- REQUIRED TASK -
Copy out the data below line for line, with no changes.
==================================================
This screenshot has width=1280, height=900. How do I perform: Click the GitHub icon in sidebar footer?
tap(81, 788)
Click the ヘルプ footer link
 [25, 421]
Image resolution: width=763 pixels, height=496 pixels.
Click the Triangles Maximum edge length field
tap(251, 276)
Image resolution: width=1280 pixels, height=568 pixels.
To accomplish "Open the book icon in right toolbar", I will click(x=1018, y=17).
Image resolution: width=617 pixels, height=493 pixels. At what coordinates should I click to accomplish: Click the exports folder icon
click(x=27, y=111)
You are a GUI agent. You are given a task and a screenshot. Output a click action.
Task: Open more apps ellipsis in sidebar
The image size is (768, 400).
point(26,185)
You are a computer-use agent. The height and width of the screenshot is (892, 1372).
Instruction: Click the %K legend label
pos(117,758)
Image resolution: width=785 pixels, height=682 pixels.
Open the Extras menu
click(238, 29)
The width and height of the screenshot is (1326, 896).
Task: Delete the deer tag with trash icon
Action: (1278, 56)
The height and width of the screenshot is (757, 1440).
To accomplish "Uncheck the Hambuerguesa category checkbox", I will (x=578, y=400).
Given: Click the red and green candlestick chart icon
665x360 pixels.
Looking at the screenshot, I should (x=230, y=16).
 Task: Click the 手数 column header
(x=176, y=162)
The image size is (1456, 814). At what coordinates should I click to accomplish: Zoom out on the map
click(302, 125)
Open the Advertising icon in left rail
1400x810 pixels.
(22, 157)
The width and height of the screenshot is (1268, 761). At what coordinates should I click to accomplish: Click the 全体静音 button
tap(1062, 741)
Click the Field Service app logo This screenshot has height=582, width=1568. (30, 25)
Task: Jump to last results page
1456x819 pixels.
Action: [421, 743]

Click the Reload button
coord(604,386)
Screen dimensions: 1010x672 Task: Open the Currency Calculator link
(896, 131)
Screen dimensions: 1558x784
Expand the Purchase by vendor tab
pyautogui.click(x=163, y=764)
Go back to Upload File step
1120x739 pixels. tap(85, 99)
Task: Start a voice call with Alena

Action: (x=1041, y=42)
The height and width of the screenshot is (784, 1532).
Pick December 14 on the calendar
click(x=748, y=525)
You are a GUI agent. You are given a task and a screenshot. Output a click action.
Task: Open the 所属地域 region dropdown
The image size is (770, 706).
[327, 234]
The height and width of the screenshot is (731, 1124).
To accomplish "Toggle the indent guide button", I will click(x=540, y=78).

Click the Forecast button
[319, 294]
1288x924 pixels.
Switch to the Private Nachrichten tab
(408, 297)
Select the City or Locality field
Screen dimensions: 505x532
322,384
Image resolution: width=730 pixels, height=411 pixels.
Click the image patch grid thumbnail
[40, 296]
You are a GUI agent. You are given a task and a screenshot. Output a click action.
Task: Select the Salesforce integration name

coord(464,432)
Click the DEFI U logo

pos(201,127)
==================================================
- SOLUTION -
This screenshot has width=1280, height=900. How do I perform: Click the GitHub icon in sidebar footer?
tap(81, 788)
Click the ヘルプ footer link
 [25, 421]
Image resolution: width=763 pixels, height=496 pixels.
Click the Triangles Maximum edge length field
tap(251, 276)
Image resolution: width=1280 pixels, height=568 pixels.
To accomplish "Open the book icon in right toolbar", I will click(x=1018, y=17).
Image resolution: width=617 pixels, height=493 pixels. At what coordinates should I click to accomplish: Click the exports folder icon
click(x=27, y=111)
You are a GUI agent. You are given a task and a screenshot. Output a click action.
Task: Open more apps ellipsis in sidebar
The image size is (768, 400).
point(26,185)
You are a computer-use agent. The height and width of the screenshot is (892, 1372).
Instruction: Click the %K legend label
pos(117,758)
Image resolution: width=785 pixels, height=682 pixels.
Open the Extras menu
click(238, 29)
The width and height of the screenshot is (1326, 896).
Task: Delete the deer tag with trash icon
Action: (1278, 56)
The height and width of the screenshot is (757, 1440).
To accomplish "Uncheck the Hambuerguesa category checkbox", I will (x=578, y=400).
Given: Click the red and green candlestick chart icon
665x360 pixels.
Looking at the screenshot, I should (x=230, y=16).
 Task: Click the 手数 column header
(x=176, y=162)
The image size is (1456, 814). At what coordinates should I click to accomplish: Zoom out on the map
click(302, 125)
Open the Advertising icon in left rail
1400x810 pixels.
(22, 157)
The width and height of the screenshot is (1268, 761). At what coordinates should I click to accomplish: Click the 全体静音 button
tap(1062, 741)
Click the Field Service app logo This screenshot has height=582, width=1568. (30, 25)
Task: Jump to last results page
1456x819 pixels.
Action: [421, 743]

Click the Reload button
coord(604,386)
Screen dimensions: 1010x672 Task: Open the Currency Calculator link
(896, 131)
Screen dimensions: 1558x784
Expand the Purchase by vendor tab
pyautogui.click(x=163, y=764)
Go back to Upload File step
1120x739 pixels. tap(85, 99)
Task: Start a voice call with Alena

Action: (x=1041, y=42)
The height and width of the screenshot is (784, 1532).
Pick December 14 on the calendar
click(x=748, y=525)
You are a GUI agent. You are given a task and a screenshot. Output a click action.
Task: Open the 所属地域 region dropdown
The image size is (770, 706).
[327, 234]
The height and width of the screenshot is (731, 1124).
To accomplish "Toggle the indent guide button", I will click(x=540, y=78).

Click the Forecast button
[319, 294]
1288x924 pixels.
Switch to the Private Nachrichten tab
(408, 297)
Select the City or Locality field
Screen dimensions: 505x532
322,384
Image resolution: width=730 pixels, height=411 pixels.
Click the image patch grid thumbnail
[40, 296]
You are a GUI agent. You are given a task and a screenshot. Output a click action.
Task: Select the Salesforce integration name

coord(464,432)
Click the DEFI U logo

pos(201,127)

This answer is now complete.